Find the line containing "Instruction: Go back via Back to Reports link" in the records below. Copy exactly that line and each one after it, ending at the line containing "You are a computer-use agent. The", and nothing more.

Records from a collection
-*-*-

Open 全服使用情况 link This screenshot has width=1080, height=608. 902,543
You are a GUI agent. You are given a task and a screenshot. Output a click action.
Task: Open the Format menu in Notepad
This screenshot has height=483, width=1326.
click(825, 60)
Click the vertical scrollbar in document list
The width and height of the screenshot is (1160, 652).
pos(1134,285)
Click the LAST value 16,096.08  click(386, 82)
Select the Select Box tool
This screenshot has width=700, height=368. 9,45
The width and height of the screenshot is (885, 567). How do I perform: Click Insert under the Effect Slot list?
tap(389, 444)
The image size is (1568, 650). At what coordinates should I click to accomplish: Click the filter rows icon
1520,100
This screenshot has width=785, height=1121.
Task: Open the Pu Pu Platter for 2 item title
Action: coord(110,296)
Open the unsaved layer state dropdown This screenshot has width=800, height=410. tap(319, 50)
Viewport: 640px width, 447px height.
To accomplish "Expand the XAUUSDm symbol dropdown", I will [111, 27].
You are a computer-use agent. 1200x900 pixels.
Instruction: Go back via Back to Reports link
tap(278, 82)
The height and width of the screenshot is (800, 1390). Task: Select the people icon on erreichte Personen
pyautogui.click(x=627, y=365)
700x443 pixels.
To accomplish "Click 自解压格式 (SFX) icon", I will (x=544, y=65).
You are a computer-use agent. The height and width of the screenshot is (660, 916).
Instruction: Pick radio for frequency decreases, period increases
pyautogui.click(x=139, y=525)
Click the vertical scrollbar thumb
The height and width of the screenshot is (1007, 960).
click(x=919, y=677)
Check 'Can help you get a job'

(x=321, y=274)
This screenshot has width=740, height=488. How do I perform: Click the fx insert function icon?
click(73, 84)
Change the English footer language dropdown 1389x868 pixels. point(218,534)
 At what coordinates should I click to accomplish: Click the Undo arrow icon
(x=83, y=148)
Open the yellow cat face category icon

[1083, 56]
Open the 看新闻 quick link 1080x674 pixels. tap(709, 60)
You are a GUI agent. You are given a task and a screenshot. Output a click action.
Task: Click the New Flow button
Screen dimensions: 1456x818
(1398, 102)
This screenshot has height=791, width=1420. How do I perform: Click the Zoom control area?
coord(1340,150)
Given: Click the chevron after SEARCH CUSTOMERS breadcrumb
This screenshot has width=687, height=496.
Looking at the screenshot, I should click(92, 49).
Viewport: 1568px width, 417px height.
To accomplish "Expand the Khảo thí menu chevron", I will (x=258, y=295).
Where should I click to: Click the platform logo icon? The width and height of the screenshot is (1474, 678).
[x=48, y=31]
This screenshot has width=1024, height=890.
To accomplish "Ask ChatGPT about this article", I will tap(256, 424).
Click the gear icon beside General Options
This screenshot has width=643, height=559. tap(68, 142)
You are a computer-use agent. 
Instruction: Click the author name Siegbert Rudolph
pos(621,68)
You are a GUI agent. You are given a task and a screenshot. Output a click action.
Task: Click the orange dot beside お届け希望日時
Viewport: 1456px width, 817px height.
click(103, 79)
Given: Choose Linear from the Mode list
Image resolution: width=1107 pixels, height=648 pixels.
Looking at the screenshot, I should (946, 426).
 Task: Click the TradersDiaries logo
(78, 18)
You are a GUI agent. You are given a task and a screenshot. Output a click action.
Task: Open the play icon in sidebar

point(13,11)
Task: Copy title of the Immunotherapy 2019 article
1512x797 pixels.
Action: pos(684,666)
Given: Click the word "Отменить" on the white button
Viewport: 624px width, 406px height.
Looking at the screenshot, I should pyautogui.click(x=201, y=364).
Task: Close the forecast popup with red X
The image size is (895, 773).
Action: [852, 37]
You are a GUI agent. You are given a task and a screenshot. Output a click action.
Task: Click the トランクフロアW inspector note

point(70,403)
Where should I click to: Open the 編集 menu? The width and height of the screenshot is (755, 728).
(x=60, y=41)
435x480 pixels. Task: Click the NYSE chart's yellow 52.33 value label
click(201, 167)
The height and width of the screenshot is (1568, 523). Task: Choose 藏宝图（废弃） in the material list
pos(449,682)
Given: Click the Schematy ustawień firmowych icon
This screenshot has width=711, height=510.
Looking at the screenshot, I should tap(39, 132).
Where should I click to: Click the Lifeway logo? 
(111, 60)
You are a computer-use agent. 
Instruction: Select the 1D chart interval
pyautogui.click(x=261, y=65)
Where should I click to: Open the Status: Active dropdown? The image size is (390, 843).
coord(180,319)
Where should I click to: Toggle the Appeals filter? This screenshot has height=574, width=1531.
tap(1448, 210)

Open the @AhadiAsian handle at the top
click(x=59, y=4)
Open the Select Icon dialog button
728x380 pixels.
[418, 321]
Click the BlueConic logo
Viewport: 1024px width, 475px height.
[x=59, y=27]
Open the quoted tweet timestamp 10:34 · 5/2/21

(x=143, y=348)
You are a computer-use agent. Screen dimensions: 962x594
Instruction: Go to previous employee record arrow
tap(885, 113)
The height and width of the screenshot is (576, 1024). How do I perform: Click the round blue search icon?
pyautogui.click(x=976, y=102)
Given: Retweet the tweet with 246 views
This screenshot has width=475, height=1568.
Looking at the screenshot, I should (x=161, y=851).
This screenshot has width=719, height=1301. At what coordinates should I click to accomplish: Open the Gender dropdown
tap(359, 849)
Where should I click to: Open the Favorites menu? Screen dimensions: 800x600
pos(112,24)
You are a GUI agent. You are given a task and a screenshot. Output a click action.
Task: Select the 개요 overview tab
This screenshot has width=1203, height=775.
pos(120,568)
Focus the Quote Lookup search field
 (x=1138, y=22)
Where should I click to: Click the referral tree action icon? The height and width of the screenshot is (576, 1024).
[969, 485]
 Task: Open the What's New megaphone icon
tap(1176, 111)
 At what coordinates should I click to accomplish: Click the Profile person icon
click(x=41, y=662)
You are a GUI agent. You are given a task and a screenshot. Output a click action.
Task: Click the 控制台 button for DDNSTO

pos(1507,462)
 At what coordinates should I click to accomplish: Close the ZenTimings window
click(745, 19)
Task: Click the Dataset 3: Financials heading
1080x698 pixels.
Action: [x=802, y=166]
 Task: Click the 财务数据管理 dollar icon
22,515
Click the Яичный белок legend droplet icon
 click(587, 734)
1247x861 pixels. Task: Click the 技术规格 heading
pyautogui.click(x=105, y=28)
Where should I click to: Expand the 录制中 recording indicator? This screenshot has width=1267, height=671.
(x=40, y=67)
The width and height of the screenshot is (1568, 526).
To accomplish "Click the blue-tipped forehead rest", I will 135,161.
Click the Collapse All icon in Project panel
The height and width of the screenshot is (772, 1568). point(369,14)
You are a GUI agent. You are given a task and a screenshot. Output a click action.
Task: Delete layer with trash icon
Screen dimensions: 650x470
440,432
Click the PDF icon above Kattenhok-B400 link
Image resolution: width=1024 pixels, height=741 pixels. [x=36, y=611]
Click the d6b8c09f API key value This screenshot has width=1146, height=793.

-*-*-

• Exercise output:
Instruction: Go back via Back to Reports link
tap(278, 82)
The height and width of the screenshot is (800, 1390). Task: Select the people icon on erreichte Personen
pyautogui.click(x=627, y=365)
700x443 pixels.
To accomplish "Click 自解压格式 (SFX) icon", I will (x=544, y=65).
You are a computer-use agent. The height and width of the screenshot is (660, 916).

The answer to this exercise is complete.